WHAT THE TASK ASKS -> Write out each of the records below word for word, but leave the pictures out.
»»
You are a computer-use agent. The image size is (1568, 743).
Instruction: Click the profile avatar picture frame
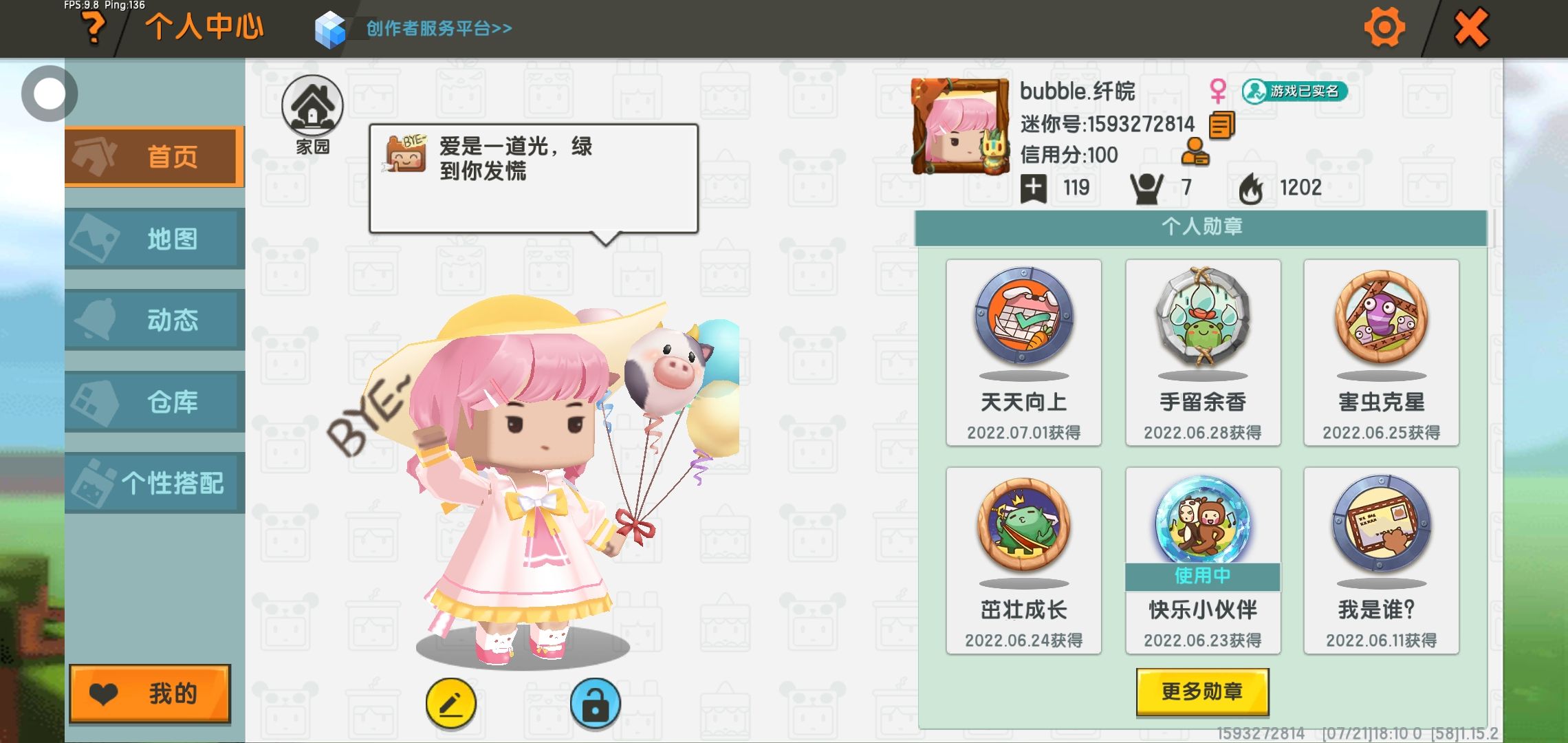(x=961, y=126)
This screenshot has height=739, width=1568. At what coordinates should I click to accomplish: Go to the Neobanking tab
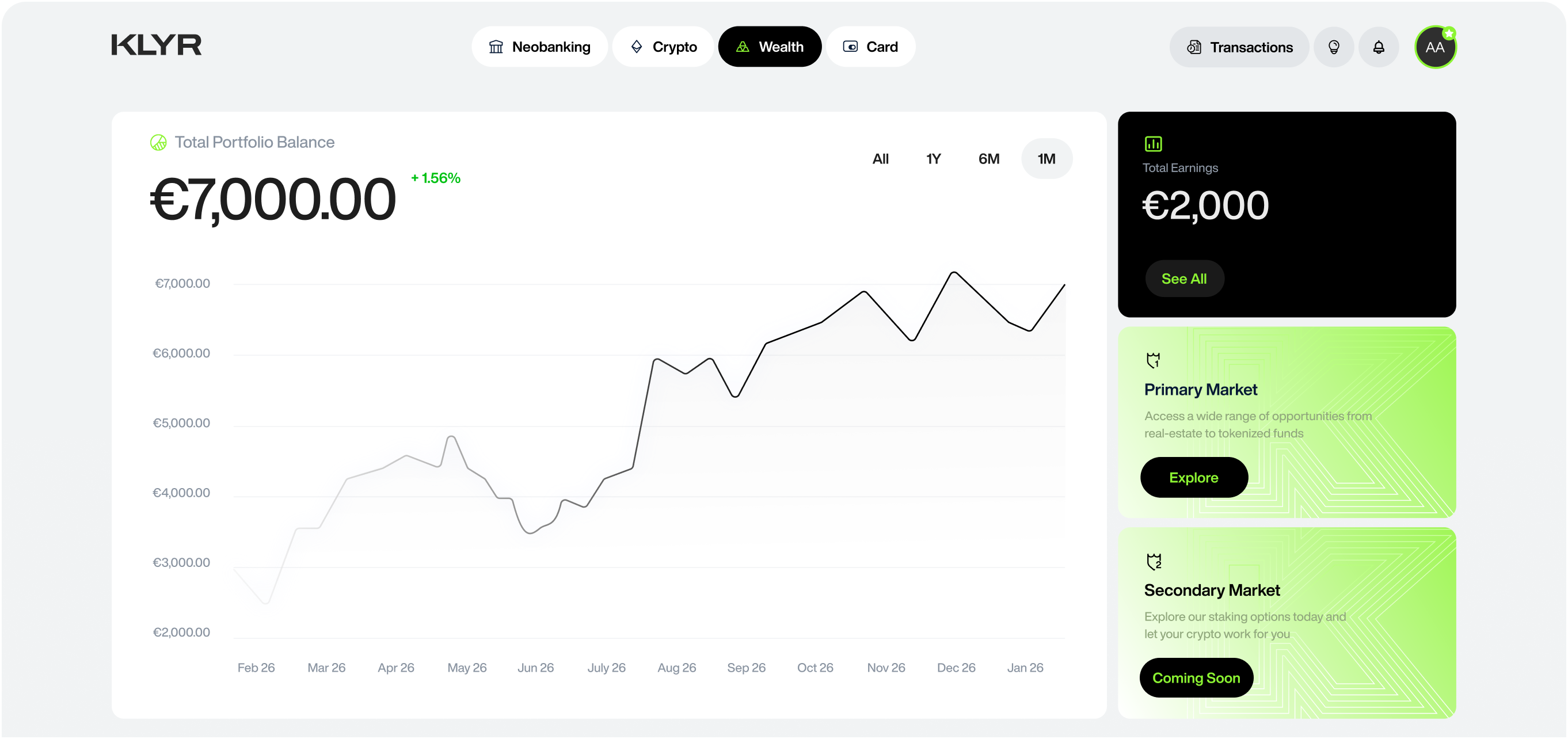(x=540, y=46)
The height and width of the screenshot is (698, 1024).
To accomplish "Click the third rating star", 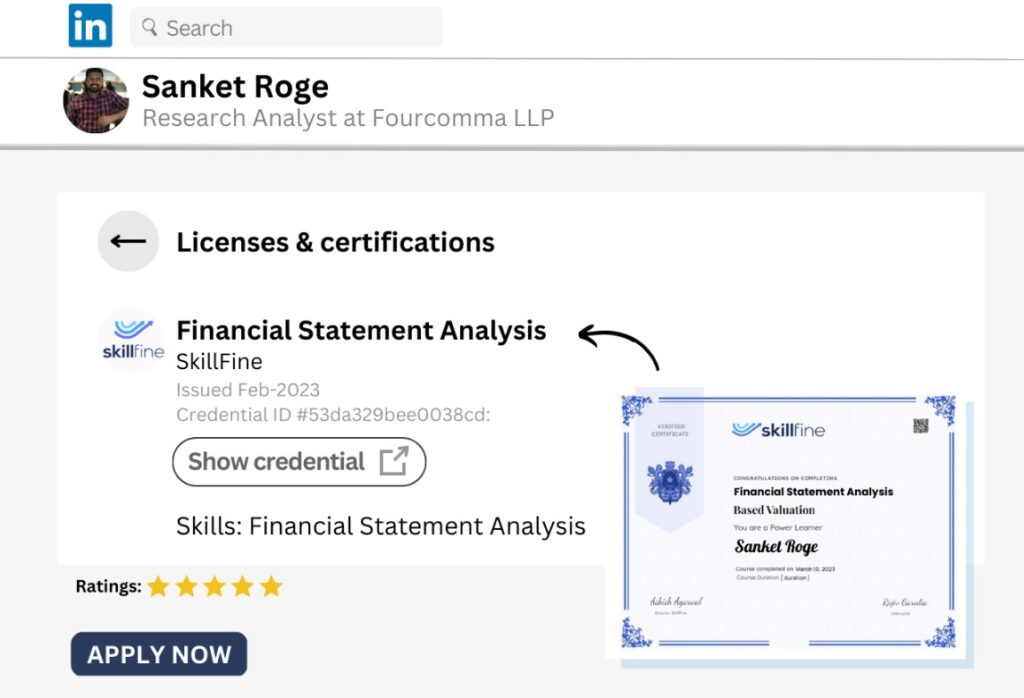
««
RESPONSE FOR THIS EXERCISE ->
You are a computer-use agent. The image size is (1568, 743).
Instruction: Click the profile avatar picture frame
(x=961, y=126)
This screenshot has height=739, width=1568. At what coordinates should I click to accomplish: Go to the Neobanking tab
(x=540, y=46)
The height and width of the screenshot is (698, 1024).
To accomplish "Click the third rating star", 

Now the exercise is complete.